The fact that Wellesley Public Schools is teaching a more up to date history of Columbus’s arrival different from the mistruths we once believed does not mean this history is inaccurate–disagreement with fact does not make it any less true. Wellesley Public Schools’ curriculum also does not mean that our understanding of the people native to this land is complete. Indigenous culture exists beyond the history that is taught in our schools. By joining more than a hundred towns, cities, and states in celebrating Indigenous People’s Day, we have the ability to learn more deeply about the traditions of Indigenous people.

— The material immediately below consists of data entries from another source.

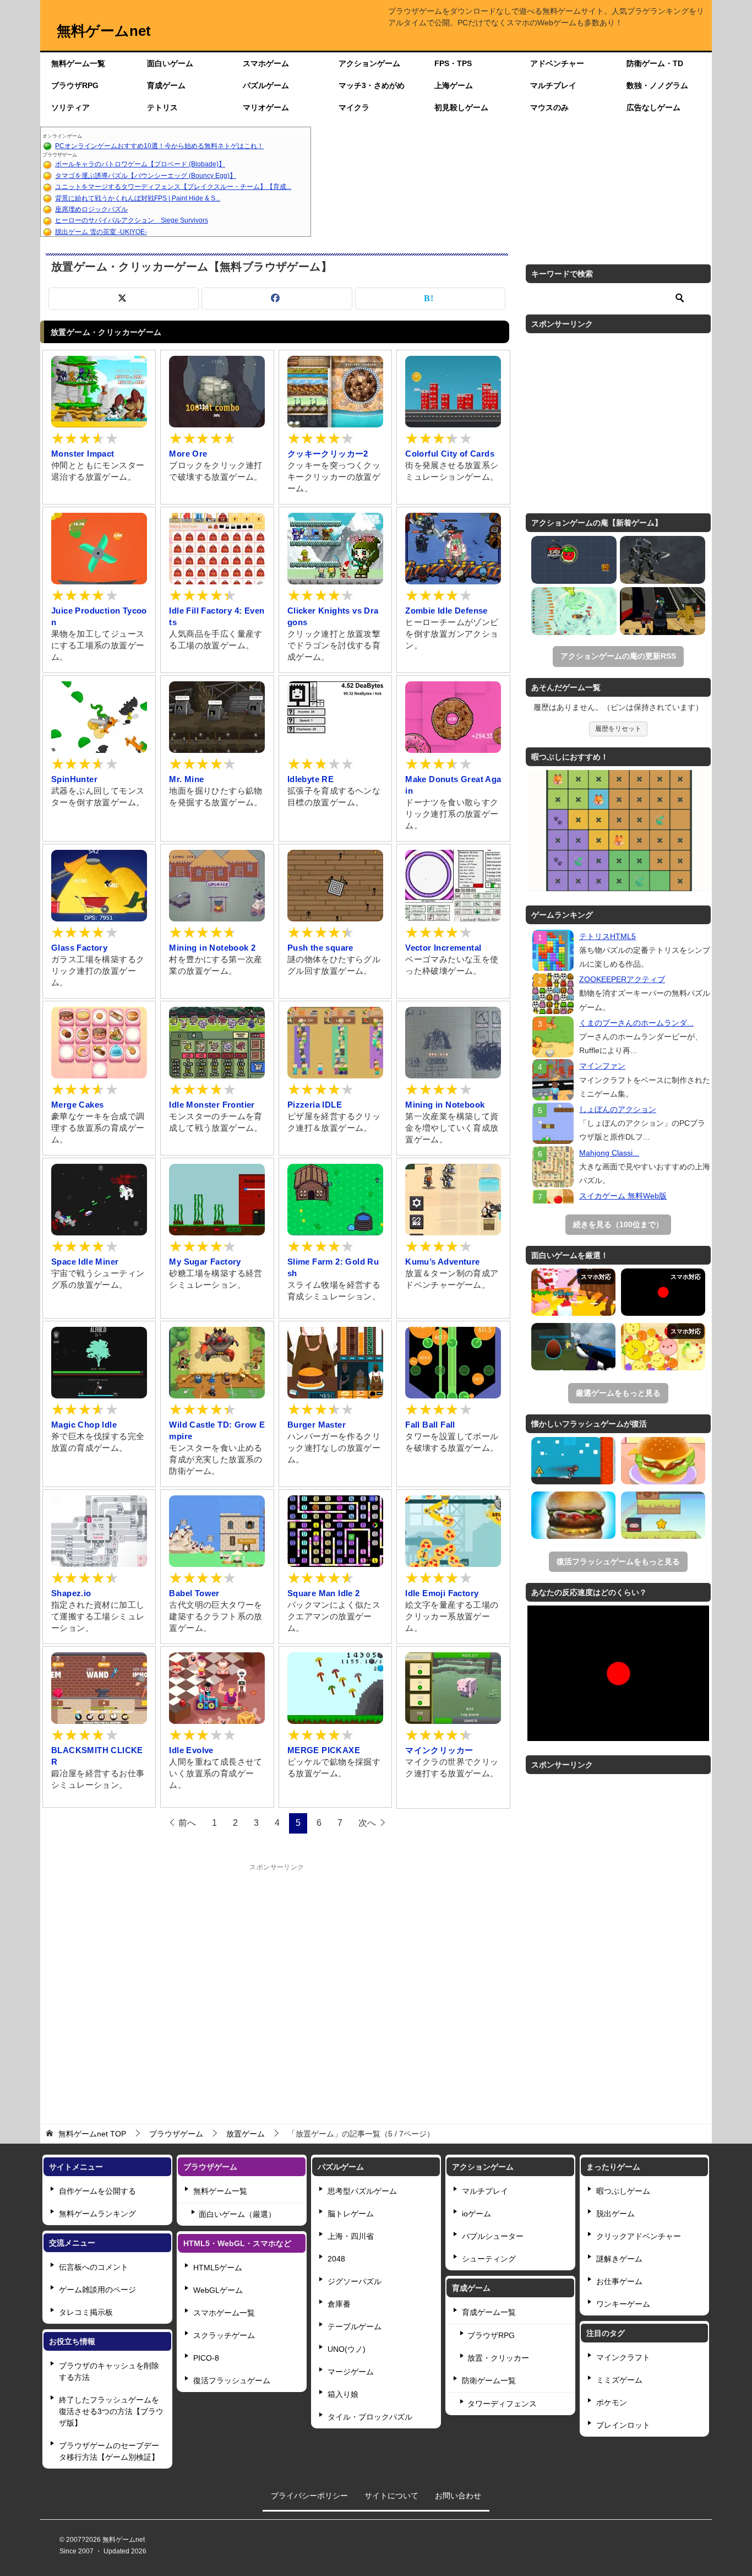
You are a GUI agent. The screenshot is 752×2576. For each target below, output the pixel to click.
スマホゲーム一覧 (224, 2312)
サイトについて (391, 2495)
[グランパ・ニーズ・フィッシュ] (574, 611)
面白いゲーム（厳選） (237, 2214)
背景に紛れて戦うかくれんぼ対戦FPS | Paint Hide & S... (137, 198)
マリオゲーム (266, 107)
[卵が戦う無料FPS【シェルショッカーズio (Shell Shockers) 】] (573, 1346)
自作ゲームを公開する (97, 2191)
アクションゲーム (369, 63)
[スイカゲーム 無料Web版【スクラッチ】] (663, 1346)
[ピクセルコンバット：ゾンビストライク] (662, 611)
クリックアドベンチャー (638, 2236)
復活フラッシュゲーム (231, 2380)
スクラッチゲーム (224, 2335)
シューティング (489, 2258)
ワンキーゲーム (623, 2304)
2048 (336, 2258)
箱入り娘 (343, 2394)
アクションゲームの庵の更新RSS (618, 656)
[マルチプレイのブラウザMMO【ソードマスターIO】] (573, 1292)
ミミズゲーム (619, 2380)
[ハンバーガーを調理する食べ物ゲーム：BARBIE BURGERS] (573, 1515)
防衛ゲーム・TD (654, 63)
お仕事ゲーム (619, 2281)
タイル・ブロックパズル (370, 2416)
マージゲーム (351, 2371)
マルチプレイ (553, 85)
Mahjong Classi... (609, 1152)
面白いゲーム (170, 63)
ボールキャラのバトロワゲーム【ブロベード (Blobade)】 (140, 164)
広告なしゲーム (653, 107)
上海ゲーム (453, 85)
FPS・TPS (453, 63)
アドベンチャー (557, 63)
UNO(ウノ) (347, 2349)
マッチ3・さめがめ (372, 85)
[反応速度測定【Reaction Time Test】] (663, 1292)
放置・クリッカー (498, 2357)
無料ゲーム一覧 (78, 63)
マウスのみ (549, 107)
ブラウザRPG (75, 85)
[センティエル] (662, 560)
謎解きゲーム (619, 2258)
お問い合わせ (458, 2495)
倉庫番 (339, 2304)
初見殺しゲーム (461, 107)
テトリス (162, 107)
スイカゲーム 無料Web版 (623, 1195)
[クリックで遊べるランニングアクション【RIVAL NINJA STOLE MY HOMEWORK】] (573, 1460)
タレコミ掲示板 (86, 2312)
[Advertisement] (511, 182)
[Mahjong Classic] (553, 1166)
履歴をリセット (618, 729)
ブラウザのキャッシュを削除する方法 (109, 2371)
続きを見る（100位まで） (618, 1224)
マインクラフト (623, 2357)
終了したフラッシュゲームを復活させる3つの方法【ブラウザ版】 (111, 2411)
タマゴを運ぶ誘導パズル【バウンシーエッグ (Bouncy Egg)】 (145, 176)
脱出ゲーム (615, 2213)
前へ (187, 1822)
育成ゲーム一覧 (489, 2312)
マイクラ (354, 107)
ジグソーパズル (355, 2281)
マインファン (602, 1065)
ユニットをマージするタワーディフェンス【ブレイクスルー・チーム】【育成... (173, 187)
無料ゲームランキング (97, 2213)
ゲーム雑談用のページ (97, 2289)
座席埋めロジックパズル (91, 209)
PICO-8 (206, 2357)
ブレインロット (623, 2425)
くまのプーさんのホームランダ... (636, 1022)
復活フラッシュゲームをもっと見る (618, 1561)
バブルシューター (493, 2236)
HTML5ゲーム (217, 2267)
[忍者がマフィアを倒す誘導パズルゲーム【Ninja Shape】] (663, 1515)
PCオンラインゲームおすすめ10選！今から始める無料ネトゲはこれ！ (159, 146)
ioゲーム (476, 2213)
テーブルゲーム (355, 2326)
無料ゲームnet (104, 31)
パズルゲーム (266, 85)
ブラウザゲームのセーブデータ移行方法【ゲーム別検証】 (109, 2451)
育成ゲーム (166, 85)
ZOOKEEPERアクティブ (622, 979)
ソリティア (70, 107)
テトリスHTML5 (607, 936)
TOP (92, 2133)
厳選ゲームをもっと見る (618, 1393)
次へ (367, 1822)
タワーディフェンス (502, 2403)
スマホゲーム (266, 63)
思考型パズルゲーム (362, 2191)
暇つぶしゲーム (623, 2191)
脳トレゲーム (351, 2213)
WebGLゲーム (218, 2290)
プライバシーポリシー (309, 2495)
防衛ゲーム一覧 (489, 2380)
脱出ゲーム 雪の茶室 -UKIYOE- (101, 232)
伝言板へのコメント (93, 2267)
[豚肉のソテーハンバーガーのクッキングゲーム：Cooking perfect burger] (663, 1460)
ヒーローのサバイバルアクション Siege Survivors (131, 220)
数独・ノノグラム (657, 85)
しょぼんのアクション (617, 1109)
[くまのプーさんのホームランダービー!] (553, 1036)
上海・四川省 (351, 2236)
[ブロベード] (574, 560)
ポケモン (611, 2402)
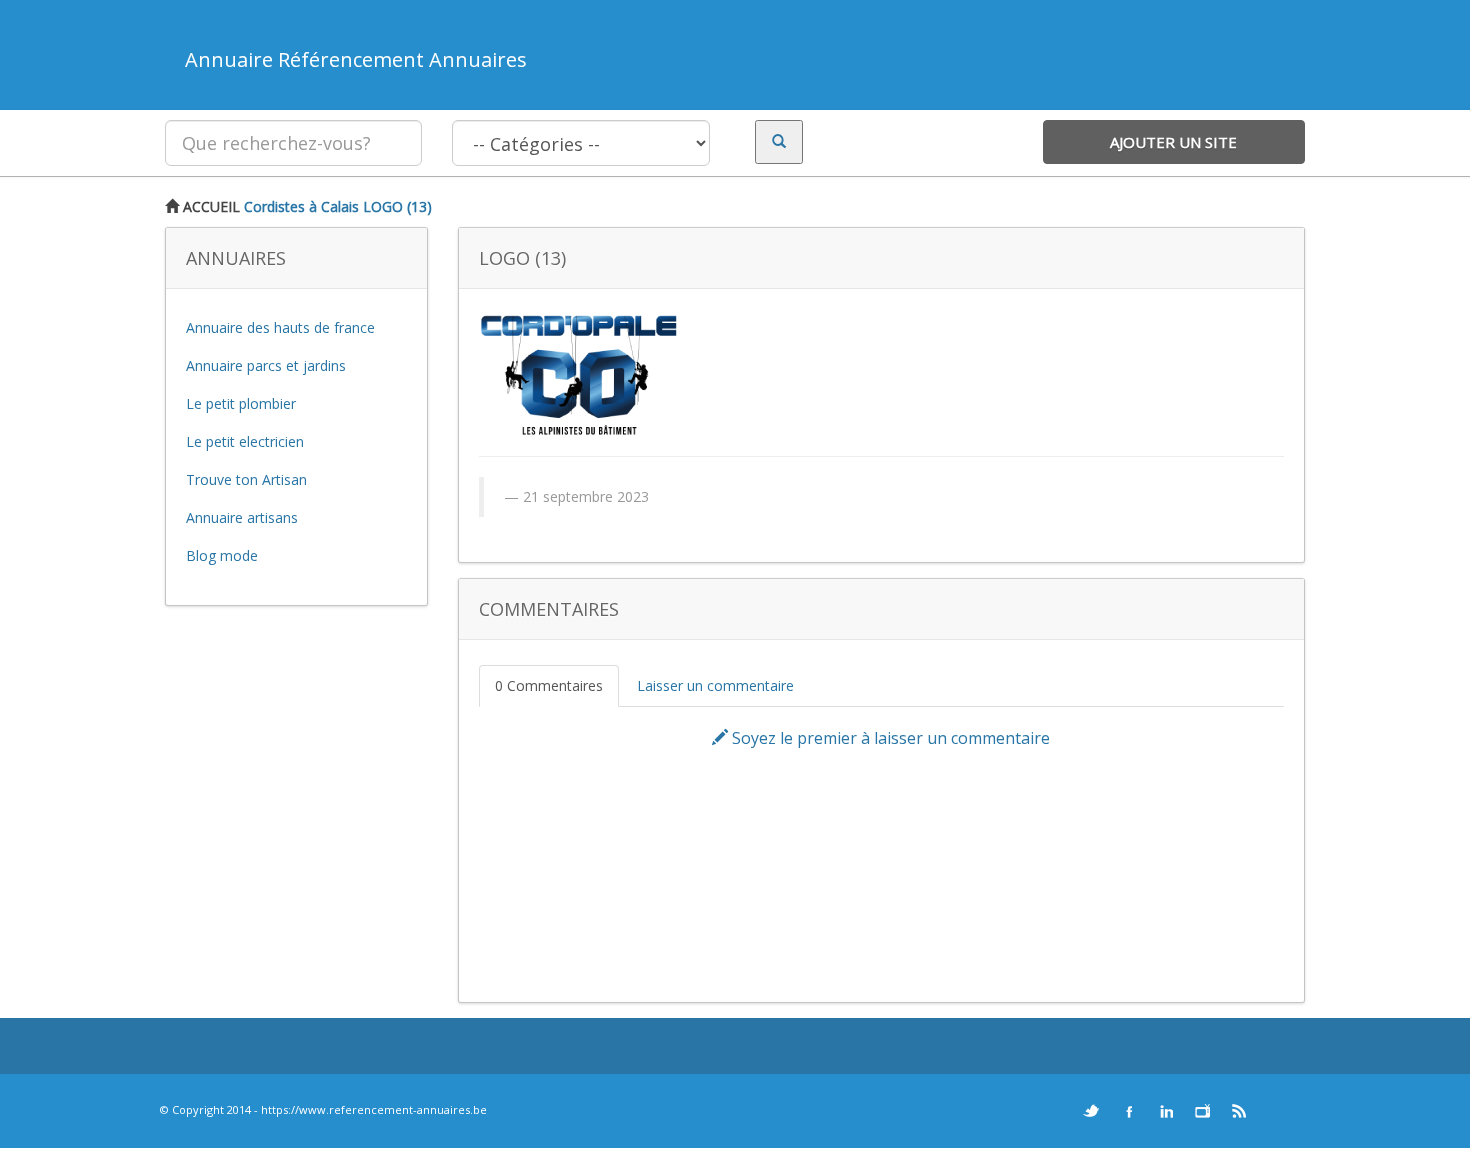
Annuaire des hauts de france (280, 327)
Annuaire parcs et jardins (266, 365)
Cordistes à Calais (301, 206)
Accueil (209, 206)
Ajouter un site (1173, 142)
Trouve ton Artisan (246, 479)
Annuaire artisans (242, 517)
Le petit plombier (241, 403)
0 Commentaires (549, 685)
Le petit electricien (245, 441)
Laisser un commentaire (715, 685)
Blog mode (222, 555)
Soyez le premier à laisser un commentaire (889, 738)
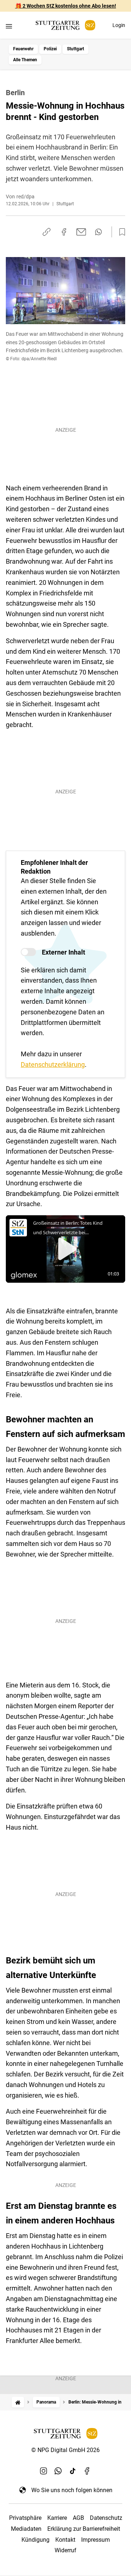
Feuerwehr (23, 48)
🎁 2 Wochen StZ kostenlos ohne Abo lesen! (65, 6)
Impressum (95, 2539)
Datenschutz (106, 2517)
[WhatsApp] (58, 2471)
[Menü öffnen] (9, 26)
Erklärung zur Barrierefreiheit (83, 2528)
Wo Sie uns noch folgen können (71, 2490)
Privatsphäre (25, 2517)
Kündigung (35, 2539)
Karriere (57, 2517)
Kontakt (65, 2539)
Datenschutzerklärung (53, 1064)
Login (118, 25)
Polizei (50, 48)
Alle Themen (25, 59)
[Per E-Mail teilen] (81, 232)
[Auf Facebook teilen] (64, 232)
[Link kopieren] (46, 232)
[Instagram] (43, 2471)
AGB (78, 2517)
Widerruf (65, 2550)
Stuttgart (75, 48)
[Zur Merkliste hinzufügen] (120, 232)
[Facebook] (87, 2471)
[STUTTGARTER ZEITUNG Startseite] (65, 25)
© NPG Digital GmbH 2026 (65, 2450)
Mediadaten (26, 2528)
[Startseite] (18, 2402)
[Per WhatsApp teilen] (98, 232)
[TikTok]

Not only will we acknowledge our history with a townwide celebration of Indigenous People’s Day, but we will enrich and validate the information students study in our schools.

On a societal level, our understanding of Christopher Columbus has changed. We, as a town, need to use our votes to reflect that change. I am grateful for the education I have received in Wellesley, and want to see the values and history I have been taught here reflected in our town. If we truly are to be united against racism and loyal to our commitment to multiculturalism, we need to celebrate our Indigenous communities. Honoring Indigenous People’s Day in Wellesley, by voting yes on question one, is a way to turn our knowledge into action and to begin to address the pain our country has caused.